I try to make data parallelism compatible with model parallelism, but I encounter RuntimeError: all tensors must be on devices[0]
during this process. Below is a simplified example of my code (my torch version is 1.0.1.post2
):
import torch
import torch.nn as nn
import torch.nn.functional as F
class MyModel(nn.Module):
def __init__(self):
super().__init__()
self.fc1 = nn.Linear(784, 512)
self.fc2 = nn.Linear(512, 10)
def forward(self, x):
first_device = x.device
x = self.fc1(x.to(self.fc1.weight.device))
x = F.relu(x)
x = self.fc2(x.to(self.fc2.weight.device))
x = F.softmax(x).to(first_device)
return x
def model_parallel(self, start):
self.fc1.cuda(start)
self.fc2.cuda(start + 1)
def run(rank, device_id, world_size):
torch.distributed.init_process_group(
backend='nccl',
init_method='tcp://localhost:10000',
world_size=world_size,
rank=rank,
)
model = MyModel()
model.model_parallel(device_id)
model = nn.parallel.DistributedDataParallel(
module=model,
device_ids=list(range(device_id, device_id + world_size)),
output_device=device_id,
broadcast_buffers=False,
)
model(torch.randn(1, 784).cuda(device_id))

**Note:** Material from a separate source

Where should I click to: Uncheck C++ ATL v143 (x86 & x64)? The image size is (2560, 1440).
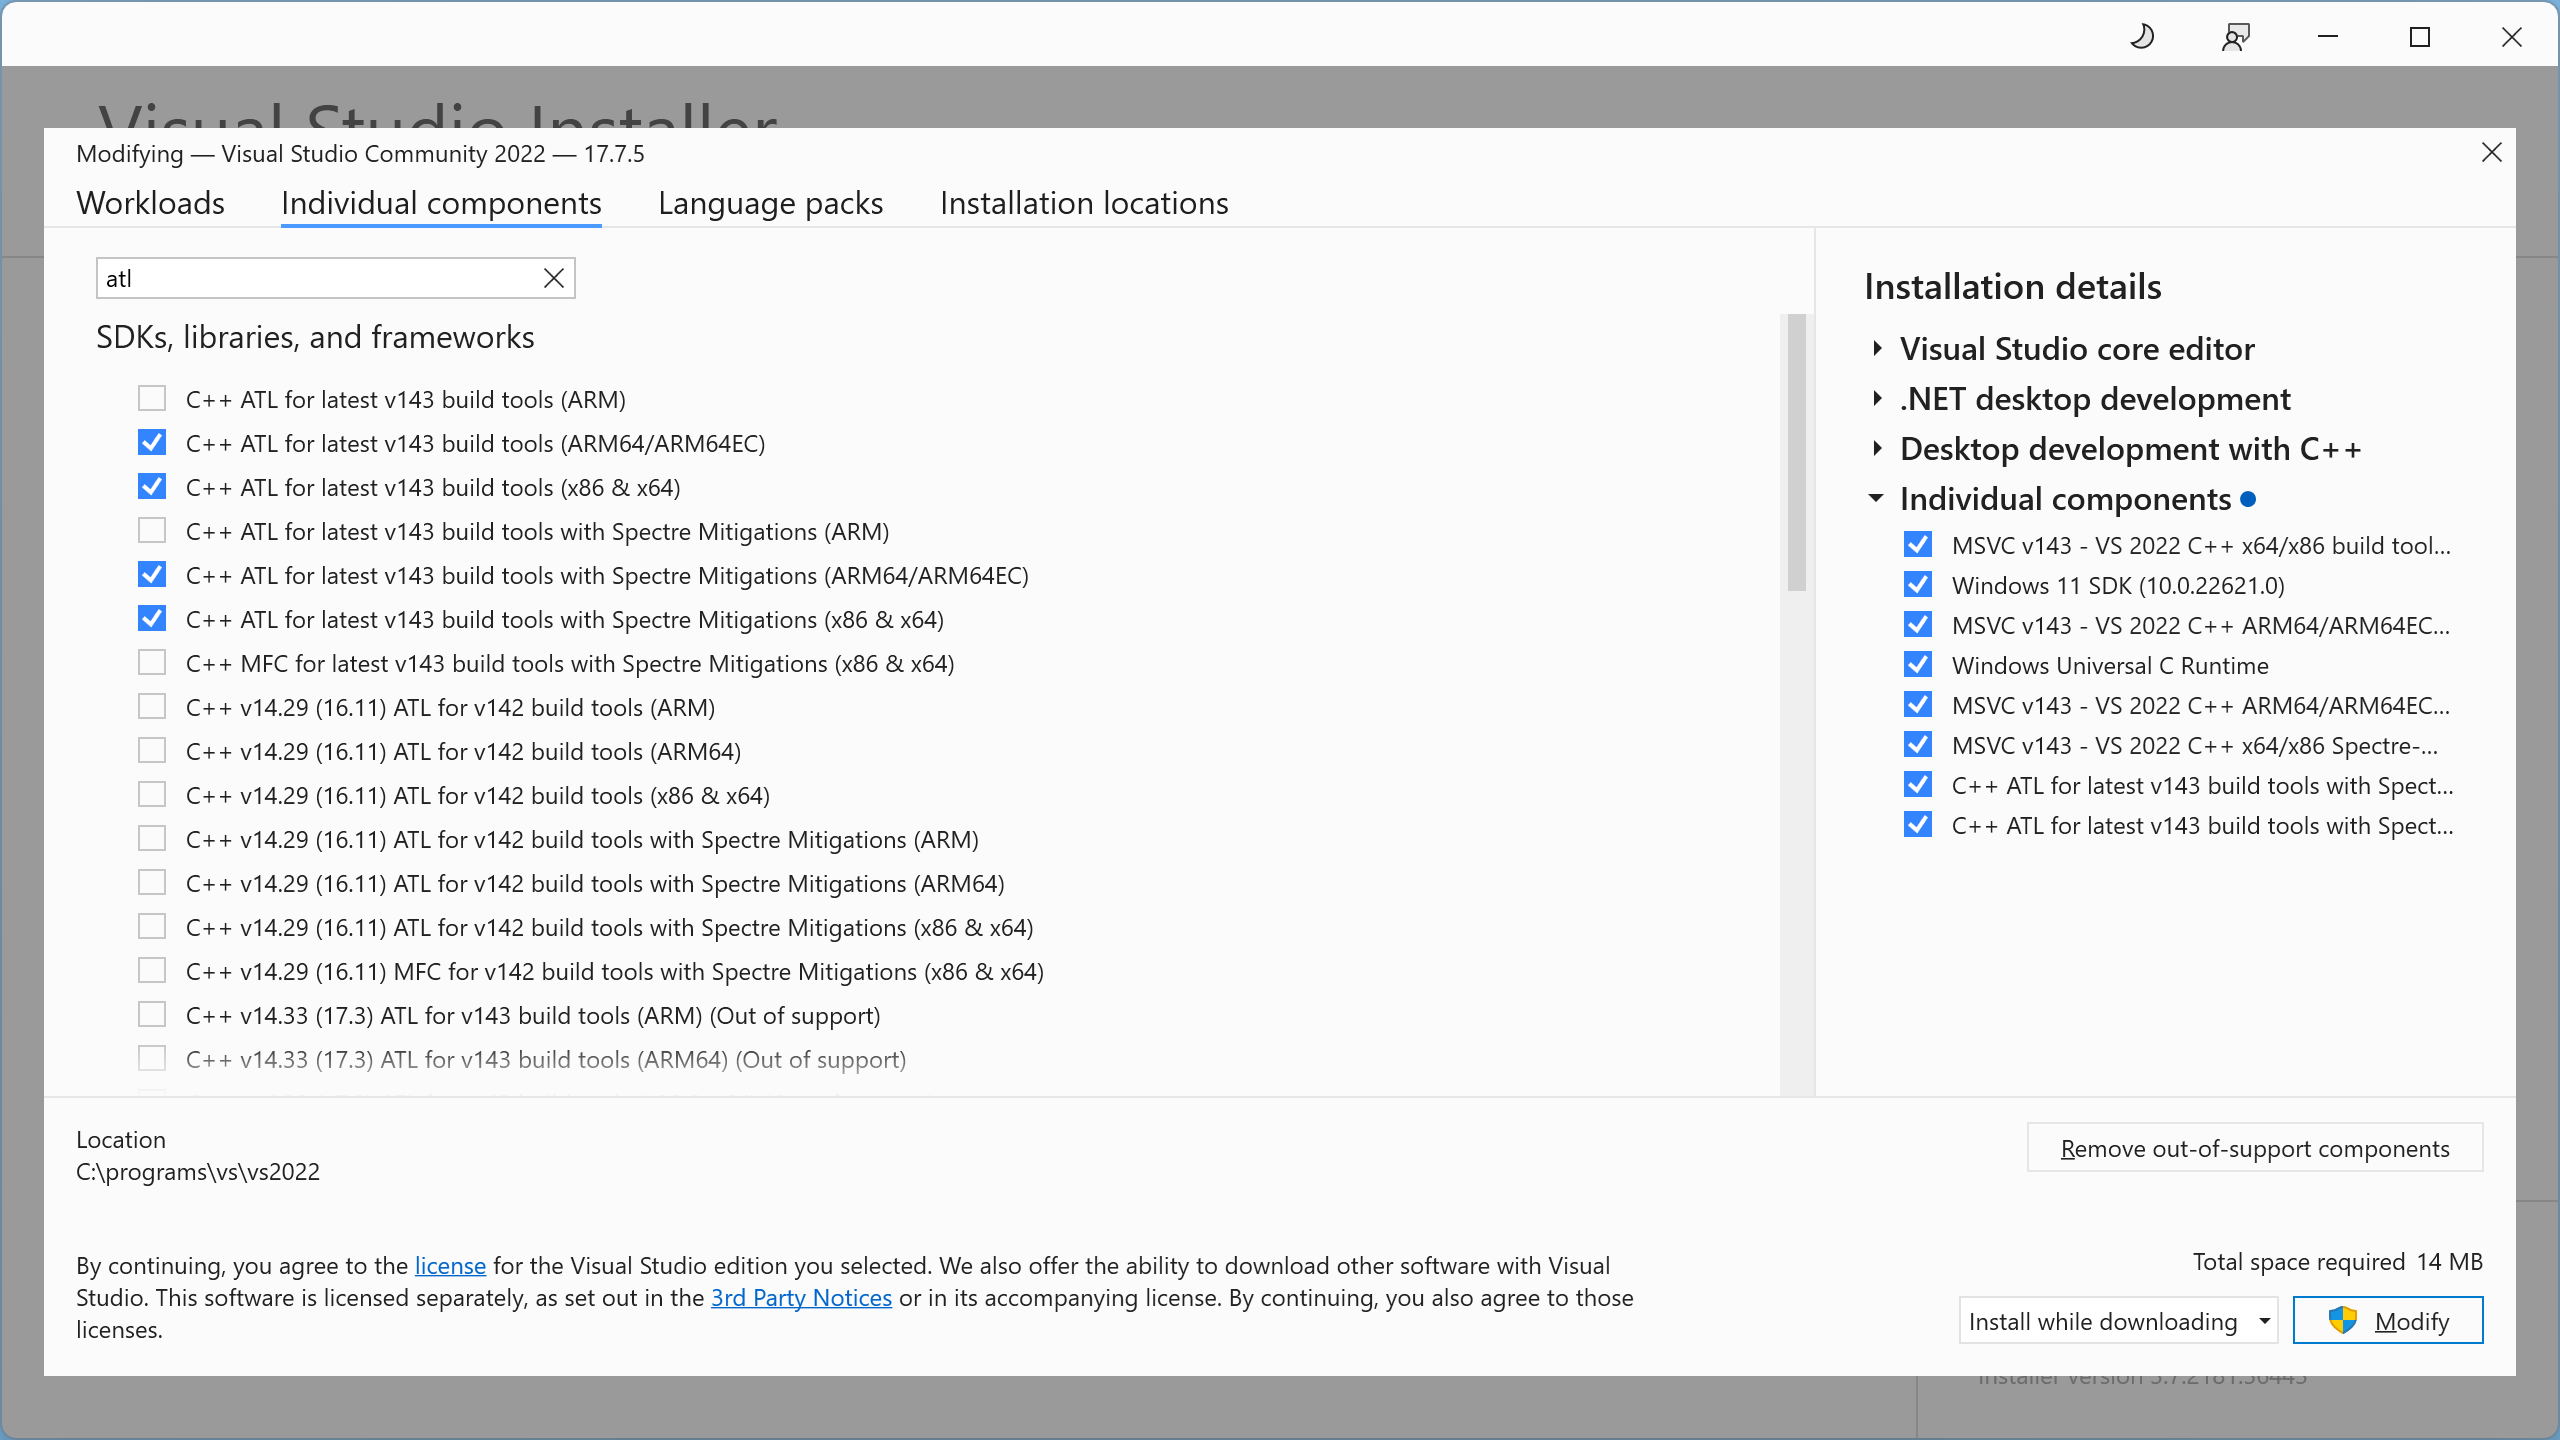(x=152, y=487)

if __name__ == "__main__":
mp = torch.multiprocessing.get_context('spawn')
world_size = 2
model_size = 2
procs = []
for i in range(world_size):
rank = i
device_id = i * model_size
procs.append(mp.Process(target=run, args=(rank, device_id, world_size, ), daemon=True))
procs[i].start()
for p in procs:
p.join()
The full traceback is:
Process SpawnProcess-1:
Traceback (most recent call last):
File "/home/user/lib/python3.6/multiprocessing/process.py", line 249, in _bootstrap
self.run()
File "/home/user/lib/python3.6/multiprocessing/process.py", line 93, in run
self._target(*self._args, **self._kwargs)
File "/home/user/nmt-research/example.py", line 34, in run
broadcast_buffers=False,
File "/home/user/lib/python3.6/site-packages/torch/nn/parallel/distributed.py", line 217, in __init__
self._ddp_init_helper()
File "/home/user/lib/python3.6/site-packages/torch/nn/parallel/distributed.py", line 232, in _ddp_init_helper
self._module_copies = replicate(self.module, self.device_ids, detach=True)
File "/home/user/lib/python3.6/site-packages/torch/nn/parallel/replicate.py", line 13, in replicate
param_copies = Broadcast.apply(devices, *params)
File "/home/user/lib/python3.6/site-packages/torch/nn/parallel/_functions.py", line 21, in forward
outputs = comm.broadcast_coalesced(inputs, ctx.target_gpus)
File "/home/user/lib/python3.6/site-packages/torch/cuda/comm.py", line 40, in broadcast_coalesced
return torch._C._broadcast_coalesced(tensors, devices, buffer_size)
RuntimeError: all tensors must be on devices[0]
Process SpawnProcess-2:
Traceback (most recent call last):
File "/home/user/lib/python3.6/multiprocessing/process.py", line 249, in _bootstrap
self.run()
File "/home/user/lib/python3.6/multiprocessing/process.py", line 93, in run
self._target(*self._args, **self._kwargs)
File "/home/user/nmt-research/example.py", line 34, in run
broadcast_buffers=False,
File "/home/user/lib/python3.6/site-packages/torch/nn/parallel/distributed.py", line 217, in __init__
self._ddp_init_helper()
File "/home/user/lib/python3.6/site-packages/torch/nn/parallel/distributed.py", line 232, in _ddp_init_helper
self._module_copies = replicate(self.module, self.device_ids, detach=True)
File "/home/user/lib/python3.6/site-packages/torch/nn/parallel/replicate.py", line 13, in replicate
param_copies = Broadcast.apply(devices, *params)
File "/home/user/lib/python3.6/site-packages/torch/nn/parallel/_functions.py", line 21, in forward
outputs = comm.broadcast_coalesced(inputs, ctx.target_gpus)
File "/home/user/lib/python3.6/site-packages/torch/cuda/comm.py", line 40, in broadcast_coalesced
return torch._C._broadcast_coalesced(tensors, devices, buffer_size)
RuntimeError: all tensors must be on devices[0]
I want to know how to perform data parallelism together with model parallelism correctly. Thanks in advance!